Jul. 01, 2015 by | Comments (9)
This post concludes a three-part series exploring the history of vitalism. Read Part 1 and Part 2.
Image by Daniel Loxton and Jim W. W. Smith.

Image by Daniel Loxton and Jim W. W. Smith.

Vitalism died a death of a thousand cuts. There was no single experiment, no one find that falsified the idea. Rather it was a shadow that shrank as the light of discovery grew.

One such event has become legendary in most modern science classrooms. In the late 18th century Italian physician Luigi Galvani was said to have brushed the sciatic nerve a frog he was dissecting with his metal instruments in such a way to cause the legs to twitch. This observation, it’s said, led to his research into connections between the emerging field of electrochemistry and physiology.

Galvani’s ‘electrical fluid’ theory paved the way for understanding how nervous impulses stimulate muscle movement, removing the need for some vague impetus or desire for movement.

Perhaps there’s some serendipity in the fact that a discovery made by Herman Boerhaave—who opposed Stahl’s metaphysical theories while building on his mechanistic contributions to physiology—eventually led to an event that shook the foundations of vitalism. In 1727 the Dutch physician purified urea from urine. A century later, in 1828, this humble human chemical became the first biological material to be produced synthetically. In his effort to make ammonium cyanate, the German chemist Friedrich Wohler earned the title of ‘father of organic chemistry’ by being the first person to create a chemical previously thought to be produced solely through organic processes.

“I must tell you that I can make urea without the use of kidneys, either man or dog. Ammonium cyanate is urea,” Wohler wrote enthusiastically to the chemist Baron Jöns Jacob Berzelius.

Decades later the French chemist and pioneer in microbiology, Louis Pasteur, settled the question on whether there was a force which could spontaneously cause basic, non-living materials to generate simple life forms. His experiment involved sterilising meat broth in a flask with a long, curving neck that permitted the contents to access fresh air, without permitting contaminants to inoculate the broth.
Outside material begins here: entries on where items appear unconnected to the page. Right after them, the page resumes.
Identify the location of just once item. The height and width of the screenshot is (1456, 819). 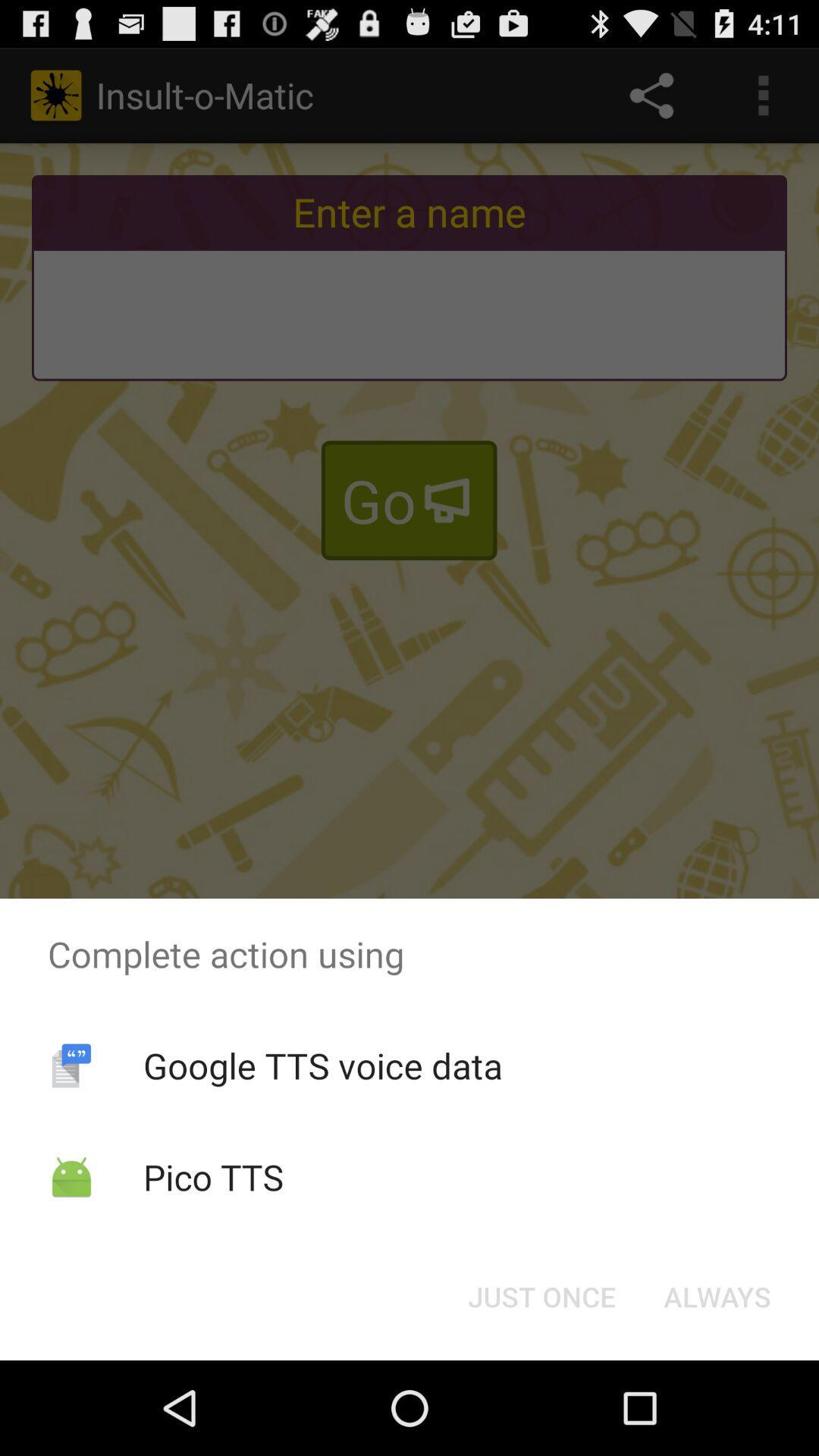
(541, 1295).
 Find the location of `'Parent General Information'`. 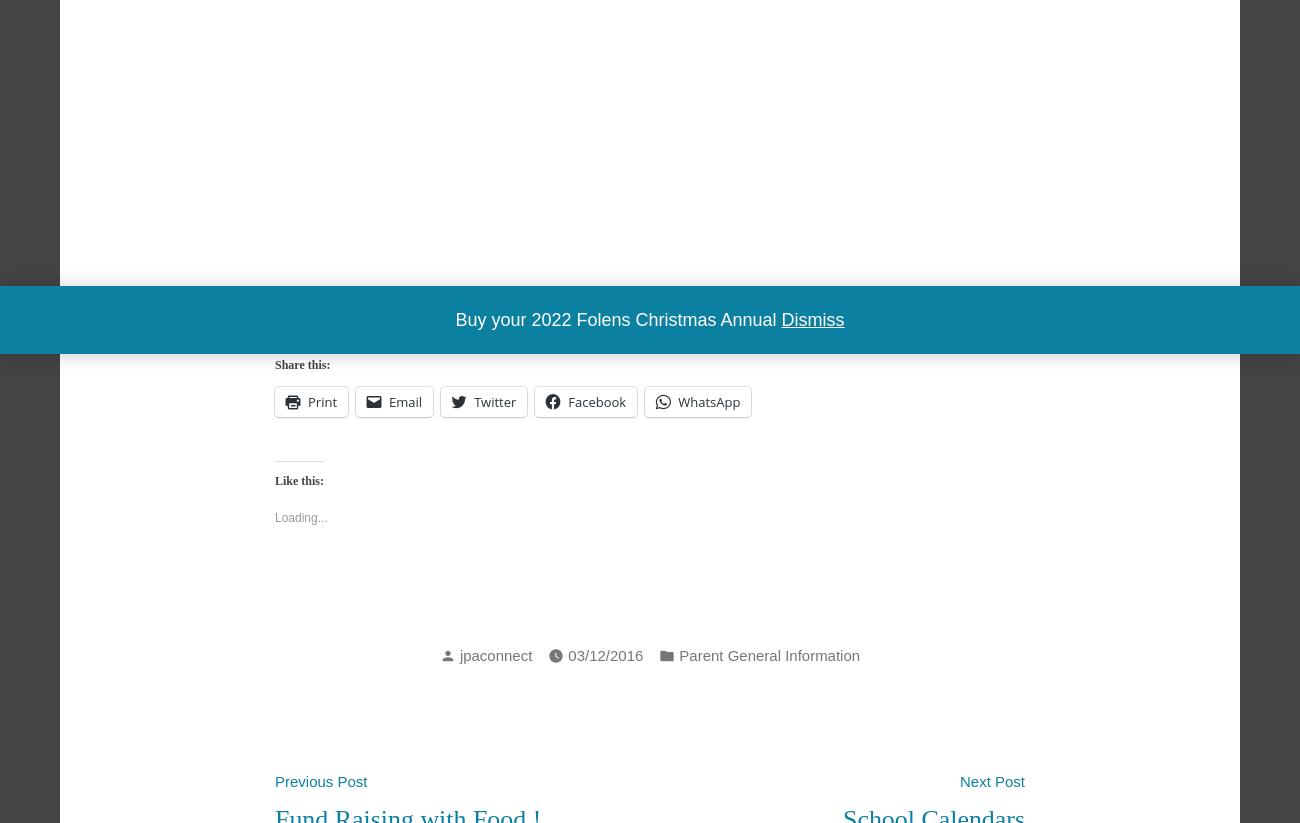

'Parent General Information' is located at coordinates (768, 654).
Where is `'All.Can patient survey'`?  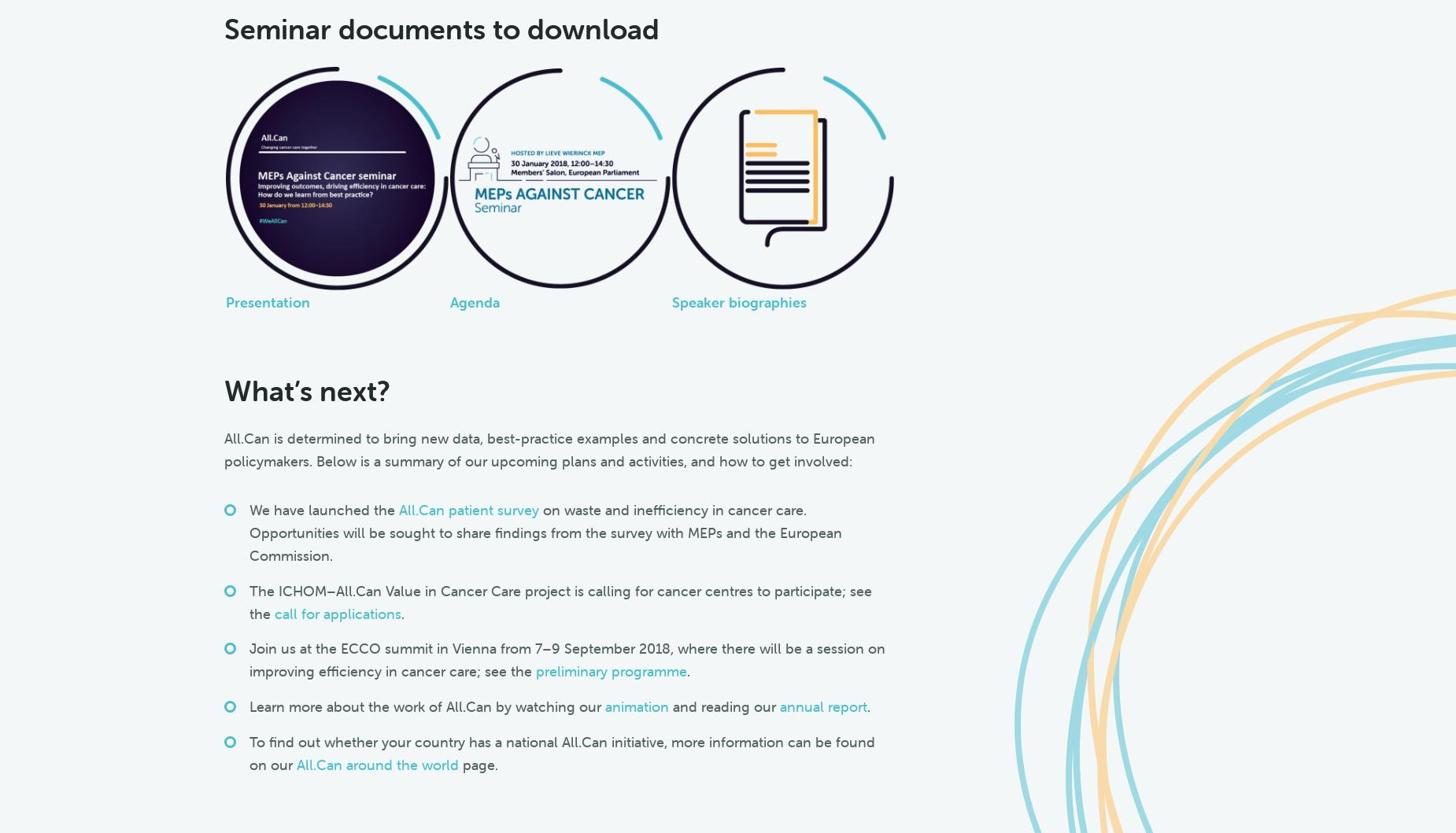
'All.Can patient survey' is located at coordinates (467, 510).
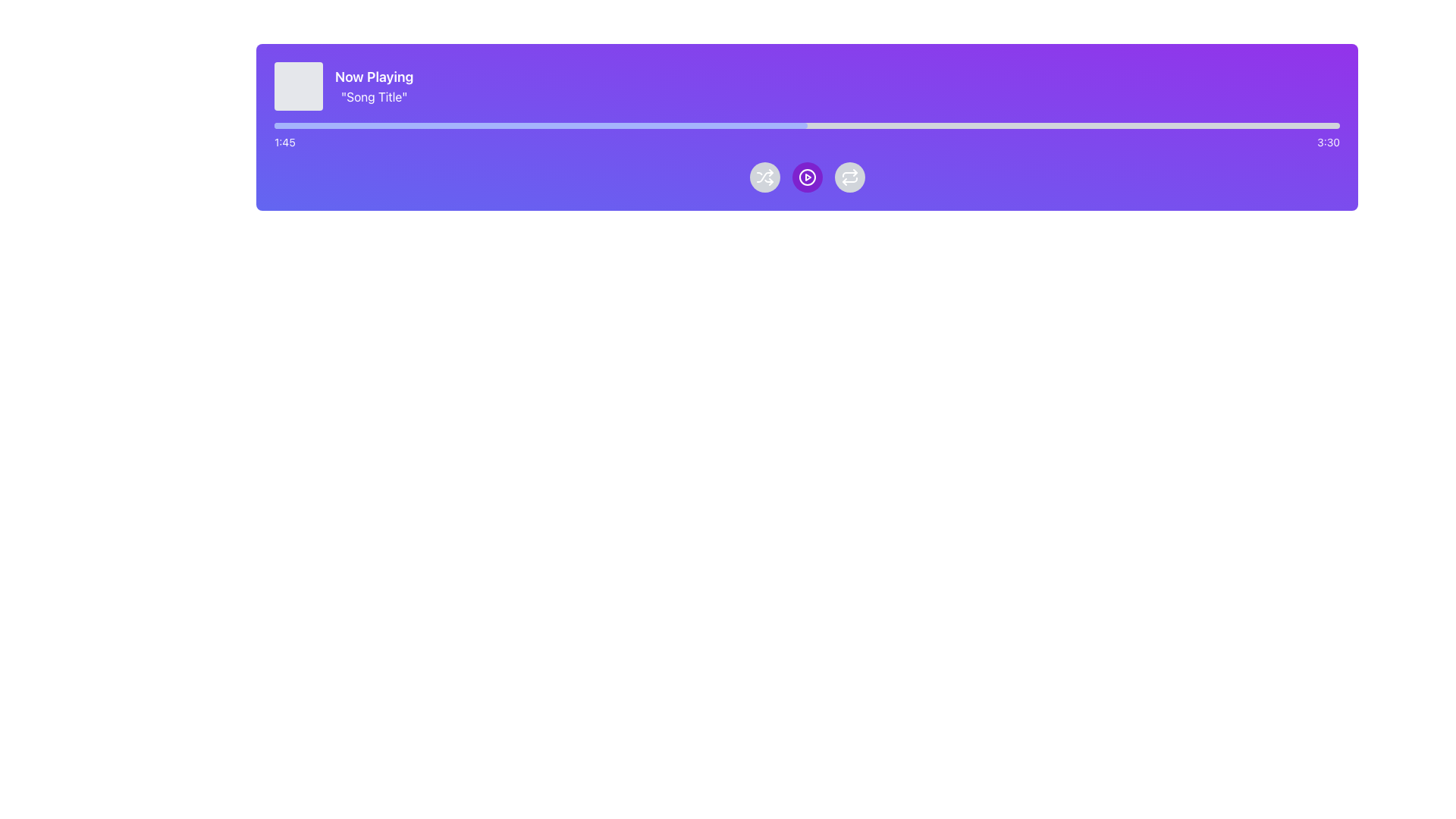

While the typically vitalist theory of spontaneous generation was gaining fewer advocates, his simple experiment seemed to close the door on it for good.

Yet in the late 19th century one tiny bastion of vitalism held tight. If life was truly governed by the forces of physic and chemistry at even the most microscopic level, how could replicating units fracture and grow without reducing in complexity? How could all of the tissues and organs in an animal arise from something as simple as an egg, if that egg was fundamentally machine-like?

This was the question facing Wilhelm Roux (with whom we began Part 1). Although he had no answer, he set about investigating the embryonic development of a frog by using a heated needle to pop one of two cells in a newly divided zygote. On seeing the remaining cell grow into an incomplete ‘half embryo,’ Roux figured the eventual structure of an adult was already being established when the embryo was barely two cells in size. This inspired his mosaic theory, where the cells in a growing embryo come to act like tiles in a mosaic.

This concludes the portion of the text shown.